Monday, March 30, 2015

Ripple Water Shine

During my time spent denouncing God (Christianity), I would often ask "why does God categorize homosexuality as a sin?"  The answer I would get most of the time is something like: it takes the focus off of God.  In that case, listening to music or watching movies that are not about God would be sinful.  In fact, since having the curse of sin wihin us is the reason we're not able to live out our days as He intended, in total communion with Him, prayer is the only thing a person can do that isn't sinful; that and reading The Bible and going to church and talking about God.
98% of my day (at least) is spent doing "nothing"; listening to music, watching movies, hanging around upstairs talking with my Mom about random this & that, eating.......
If I had been more concerned with the future of my soul than making sense of the political agendas of this nation, I would have spent all that time asking people "Why does God categorize masturbation as a sin?"  Furthermore "Why is masturbation punishable by death?"  I actually haven't gotten far enough in The Bible to see that being written, but my World History teacher in high school, who seemed pretty smart, both then and in hindsight, despite clearly stating he does not believe there is a one true religion (it's possible he changed his mind since those 15 years I attended his class), seemed to at least think The Bible said that...idk...anyway.
I can see why He'd want to deter people from such things.  After all, like The Dad in AMERICAN PIE says, "It's like throwing a ball against a wall; it can be fun, but it's not a game.  You want a partner right?"  The problem here is I become a nervous wreck when conversations die.  That awkward moment in between a conversation when nothing is being said, but you know damn well something could be said, but you don't want to be rude and force a conversation...conversations are boring enough as is, but then when they END?  rrrrrr....The whole process of "being social" is such a waste of time!  I trust my pastor enough to believe he wasn't being dumb when he quoted a verse of The Bible about 'iron sharpening iron' in reference to accountability partnerships / friendships...but A) Do I even count as "iron"?  I often hear people quote something about lukewarm hearts being spat out...my heart is a like a cold slab of meat!  If not for all the wires going off in my mind, I'd be dead, it seems.  Who's going to benefit from my lackluster, if not non-existent, life experience?  Furthermore, how do I get an opportunity to sharpen and be sharpened?  Nothing goes in in The Church building and arranging any kind of gathering...What shall we do?  I'm sure even the most daft attendee would ask.  "Let's just sit and do nothing!"  I don't like board games.  I don't like games of any kind.  A game is when you make up some meaningless goal that the players are supposed to meet.  Seriously!: How desperate can one be to fill up time??  Listening to music works with me.  Well, not always.  I'm listening to this one CD on Google Play Music, and it's mostly boring.  But then again, I'm not exactly listening to it, but anyway...Most of the time I more or less "try" to listen to music...I spent 77 minutes listening to a live CD by prog-poppers Genesis and only 6 or so minutes of that experience was truly invigorating.  The rest of it was interesting, as Genesis' music always is, but I still felt a little bit of "meh".  I guess the fact that it's arranged makes it less uncomfortable.  A conversation is a train wreck waiting to happen.

Records shown -
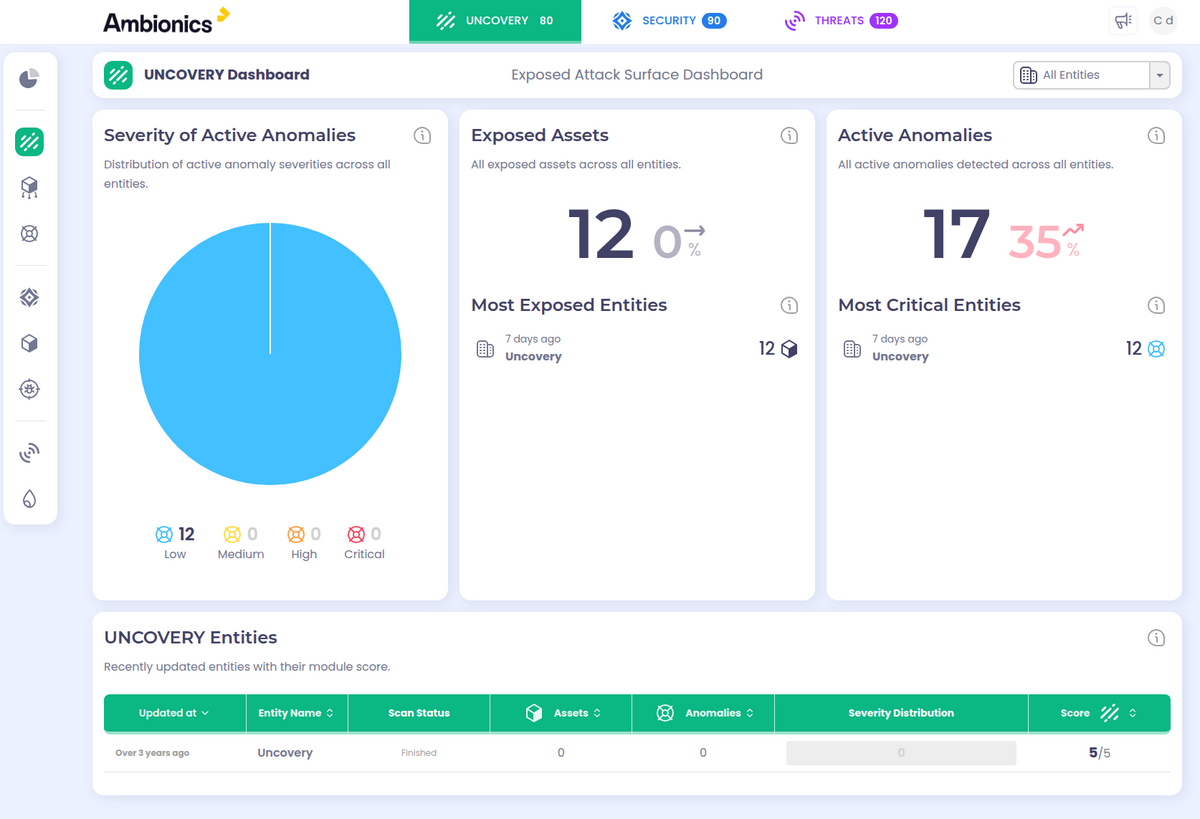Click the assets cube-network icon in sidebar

...

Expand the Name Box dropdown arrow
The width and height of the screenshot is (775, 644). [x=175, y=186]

Requirement 1 -
Set down the passage of the blog post that begins at "Ripple Water Shine" and stops after "this & that, eating.......", copying it word for word.
Requirement 2 -
Resume the blog post, writing on from its final sentence.

Written response 1 -
Ripple Water Shine

During my time spent denouncing God (Christianity), I would often ask "why does God categorize homosexuality as a sin?"  The answer I would get most of the time is something like: it takes the focus off of God.  In that case, listening to music or watching movies that are not about God would be sinful.  In fact, since having the curse of sin wihin us is the reason we're not able to live out our days as He intended, in total communion with Him, prayer is the only thing a person can do that isn't sinful; that and reading The Bible and going to church and talking about God.
98% of my day (at least) is spent doing "nothing"; listening to music, watching movies, hanging around upstairs talking with my Mom about random this & that, eating.......

Written response 2 -
But anyway; to extend that in connection with what I was saying prior to getting off course, so to speak -- If it isn't clear, I have a hard time making friends.  I don't even think it's fair to say I ever make friends.  I don't even know if you could say I ever had friends.  In the virtual world - internet - I used to chat with this one dude pretty regularly, but then he got increasingly annoyed with my welfare receiving, and I kept scoring minuses by being all "goody good" and pointing out obvious mistakes in his communicating, which sometimes was needed b/c he kept saying things that didn't make sense immediately.  And then his schedule became overloaded and now that I no longer share his disgruntled feelings about God/Christianity, I find it that much harder to call him a friend...I mean, I haven't talked to him in over a year...prior to him, there was this guy I hang'ed out with in high school, during school hours, never hang out afterward.  Both ppl struck up friendships, if you can call them that, with me, not the other way around.
& since I have no friends, where will I find a wife?  Am I supposed to not want sex?  Or am I supposed to seriously view sex as a mean's to God's plan and nothing more?  Am I supposed to be disgusted with the way sexual 'pleasure' makes a person feel?

I guess for now all I can do is hope I'm making a mountain out of a molehill...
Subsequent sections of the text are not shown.